SHORT STRANGLES - A few weeks ago I posted info on short strangles, a strategy I am enjoying some success with. A few people asked me to keep them updated. For those of you new to this approach, it involves the sale of a call and put, both way OTM of current price. Best stocks IMO are relatively volatile, with price near the center of recent trading range when the position is opened. Volatility permits writing far OTM for decent premies and safety. Recent and current positions:
ERTS(open@86) - Sell Feb 105 Call/Sell Feb 65 Put Total 3.5 points credit (position expired with full premies) ERTS(open@84 - Sell Mar 110 Call/Sell Mar 60 Put Total 4.43 points credit EBAY(open@152)- Sell Mar 190 Call/Sell Mar 110 Put Total 4.78 points credit (huge spread here) LCOS(open@75) - Sell Mar 100 Call/Sell Mar 55 Put Total 1.4 points credit CCU(open @83) - Sell Mar 95 Call/Sell Mar 70 Put Total 2.25 points credit
If you care to check the charts, you will note that all strikes are far OTM of recent trading ranges. This is due to the high premies that help spreading the strikes away from price.

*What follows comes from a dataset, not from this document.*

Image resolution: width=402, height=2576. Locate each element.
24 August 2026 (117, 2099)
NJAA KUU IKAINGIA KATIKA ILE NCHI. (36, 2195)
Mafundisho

An interesting variation on this strategy puts a safety net under the strangle, by buying a cheap call and put outside the short positions, thereby protecting somewhat against any violent moves. This is often called an Iron Butterfly, and I may enter a few trades next month. It would permit the short options to be written a little closer to current price for larger premies, which would finance the protection.
My personal opinion is that this market may run relatively flat over the next couple of months, compared to the past few, and this strategy may continue to pay dividends on carefully chosen stocks that are written when they are in the middle of the trading range. One can also add a little up or down bias when selecting the strikes.